First Pacific Company Limited (HKG:142) Shares Fly 28% But Investors Aren't Buying For Growth
First Pacific Company Limited (HKG:142) shareholders have had their patience rewarded with a 28% share price jump in the last month. Looking back a bit further, it's encouraging to see the stock is up 52% in the last year.
Even after such a large jump in price, First Pacific may still be sending very bullish signals at the moment with its price-to-earnings (or "P/E") ratio of 5.1x, since almost half of all companies in Hong Kong have P/E ratios greater than 11x and even P/E's higher than 23x are not unusual.
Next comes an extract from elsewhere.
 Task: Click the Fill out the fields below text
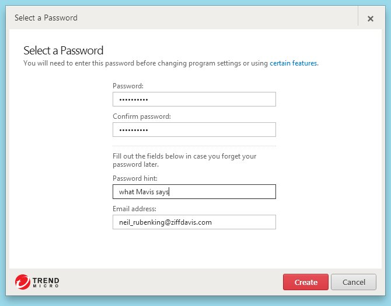click(x=184, y=160)
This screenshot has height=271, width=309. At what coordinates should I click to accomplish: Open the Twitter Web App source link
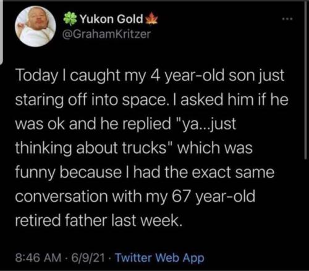click(159, 258)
Although, it's not wise to just take the P/E at face value as there may be an explanation why it's so limited.
Our free stock report includes 2 warning signs investors should be aware of before investing in First Pacific. Read for free now.Recent times have been advantageous for First Pacific as its earnings have been rising faster than most other companies. It might be that many expect the strong earnings performance to degrade substantially, which has repressed the P/E. If not, then existing shareholders have reason to be quite optimistic about the future direction of the share price.
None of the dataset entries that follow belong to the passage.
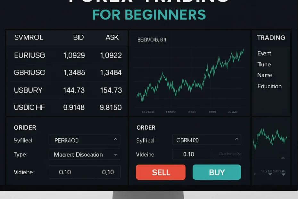Expand the GBRM00 symbol dropdown

click(x=206, y=140)
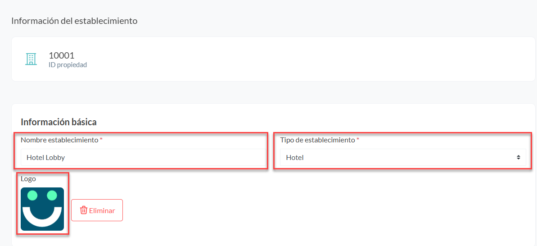Click the "Información del establecimiento" page heading

74,21
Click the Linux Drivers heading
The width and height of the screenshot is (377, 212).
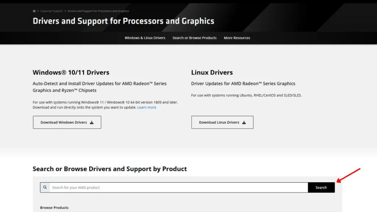(212, 73)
See our latest analysis for First Pacific
What Are Growth Metrics Telling Us About The Low P/E?
In order to justify its P/E ratio, First Pacific would need to produce anemic growth that's substantially trailing the market.
Taking a look back first, we see that the company grew earnings per share by an impressive 20% last year. The strong recent performance means it was also able to grow EPS by 149% in total over the last three years. Accordingly, shareholders would have probably welcomed those medium-term rates of earnings growth.
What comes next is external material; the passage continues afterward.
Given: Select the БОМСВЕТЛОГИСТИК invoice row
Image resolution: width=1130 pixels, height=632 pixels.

Shifting to the future, estimates from the two analysts covering the company suggest earnings should grow by 9.3% per year over the next three years. That's shaping up to be materially lower than the 15% per annum growth forecast for the broader market.
In light of this, it's understandable that First Pacific's P/E sits below the majority of other companies. It seems most investors are expecting to see limited future growth and are only willing to pay a reduced amount for the stock.
The Final Word
Even after such a strong price move, First Pacific's P/E still trails the rest of the market significantly. It's argued the price-to-earnings ratio is an inferior measure of value within certain industries, but it can be a powerful business sentiment indicator.
As we suspected, our examination of First Pacific's analyst forecasts revealed that its inferior earnings outlook is contributing to its low P/E. At this stage investors feel the potential for an improvement in earnings isn't great enough to justify a higher P/E ratio. It's hard to see the share price rising strongly in the near future under these circumstances.
It is also worth noting that we have found 2 warning signs for First Pacific (1 is concerning!) that you need to take into consideration.
Of course, you might also be able to find a better stock than First Pacific. So you may wish to see this free collection of other companies that have reasonable P/E ratios and have grown earnings strongly.
Valuation is complex, but we're here to simplify it.
Discover if First Pacific might be undervalued or overvalued with our detailed analysis, featuring fair value estimates, potential risks, dividends, insider trades, and its financial condition.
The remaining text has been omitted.